Thérèse Martin : une contestataire inattendue
Quelle place pour les femmes dans l’Église ?
La question des femmes et de leur place dans la société travaille tous les pays du monde depuis de nombreuses décennies, peut-être de nombreux siècles !
Les femmes utilisées souvent dans les sociétés patriarcales comme « monnaies d’échange » n’acceptent plus cette passivité.
Aujourd’hui, elles savent qu’elles sont un enjeu primordial dans tous les domaines, politique, économique, éthique, dans le travail, la famille, l’éducation, la sexualité, la culture… bref, pour l’avenir du monde !
Dans l’Église, où en sommes-nous de cette réflexion… si elle existe ? Comment s’y pose la question des femmes ? Qui la pose ? Qui y répond ?

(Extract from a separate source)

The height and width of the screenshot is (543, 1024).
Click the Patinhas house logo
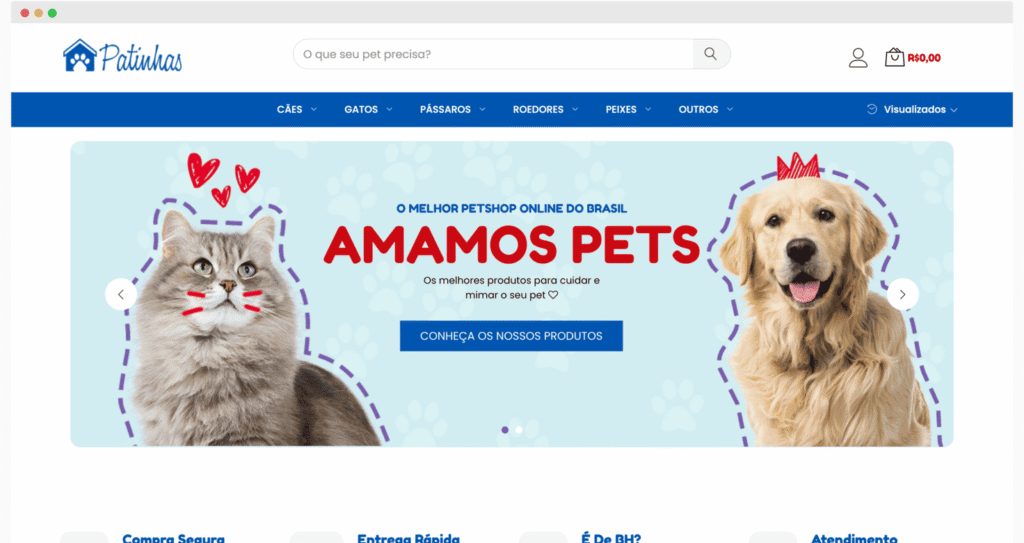[80, 55]
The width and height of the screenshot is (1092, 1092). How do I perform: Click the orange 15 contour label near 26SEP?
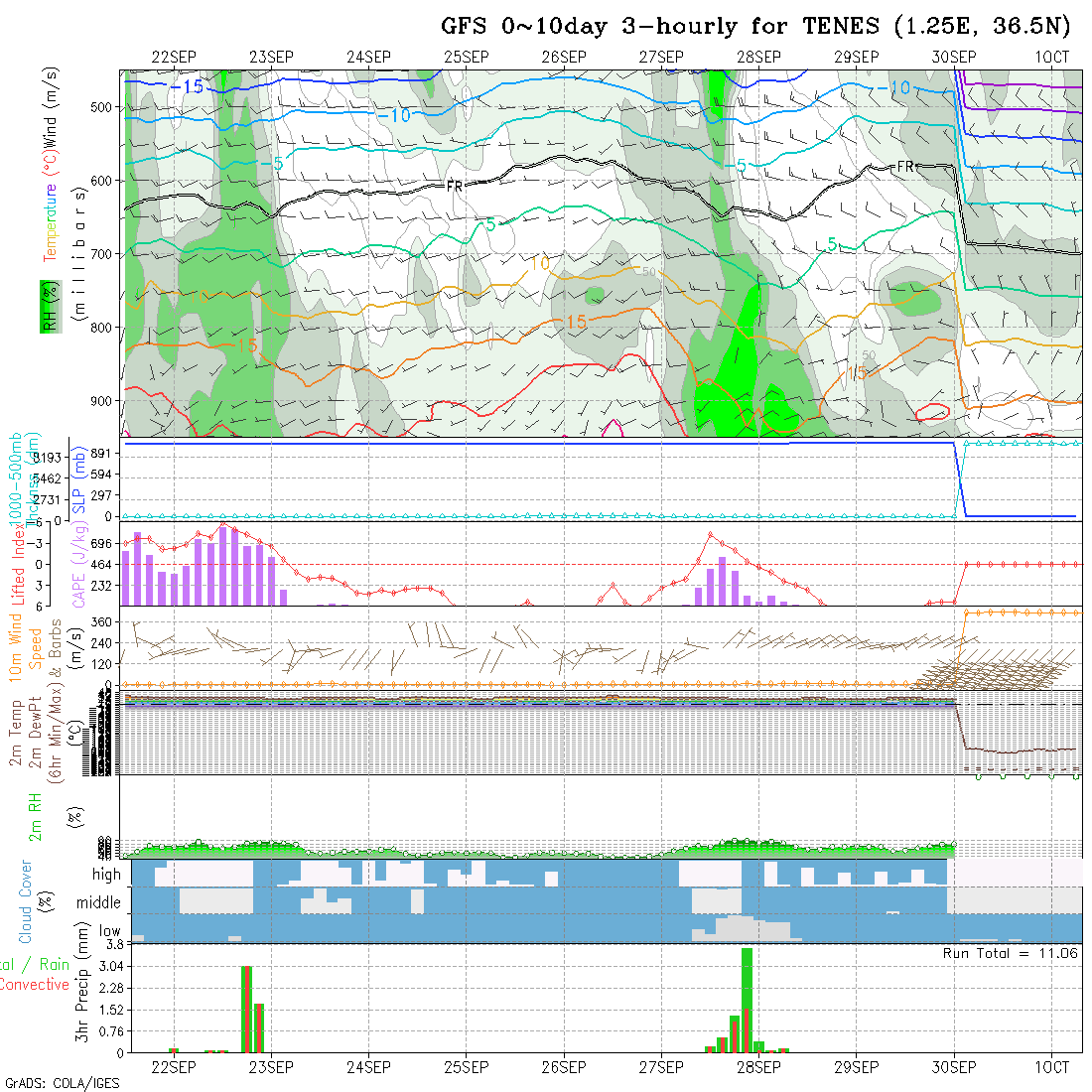click(x=576, y=322)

C’est un sujet trop vaste pour le traiter ici, mais seulement, rendons-nous compte qu’il n’est pas d’aujourd’hui et ne doit rien à une mode passagère. Voici un court extrait d’un ouvrage daté de la fin du XIXe siècle : « Je ne peux comprendre pourquoi les femmes sont si facilement excommuniées en Italie : à chaque instant on nous disait : n’entrez pas ici, n’entrez pas là, vous seriez excommuniées ! Ah, les pauvres femmes : comme elles sont méprisées ! Cependant, elles aiment le Bon Dieu en bien plus grand nombre que les hommes et pendant la Passion de Notre Seigneur, les femmes eurent plus de courage que les apôtres, puisqu’elles bravèrent les insultes des soldats et osèrent essuyer la face adorable de Jésus ! C’est sans doute pour cela qu’Il permet que le mépris soit leur partage sur la terre, puisqu’Il l’a choisi pour lui-même. Au ciel, Il saura bien montrer que ses pensées ne sont pas celles des hommes, car alors les dernières seront les premières… »*
L’avez-vous reconnue ? L’auteur est Thérèse Martin, pour l’Église catholique Sainte Thérèse de l’Enfant Jésus et de la Sainte Face, notre petite sœur en humanité et en féminité… oserais-je, en sororité.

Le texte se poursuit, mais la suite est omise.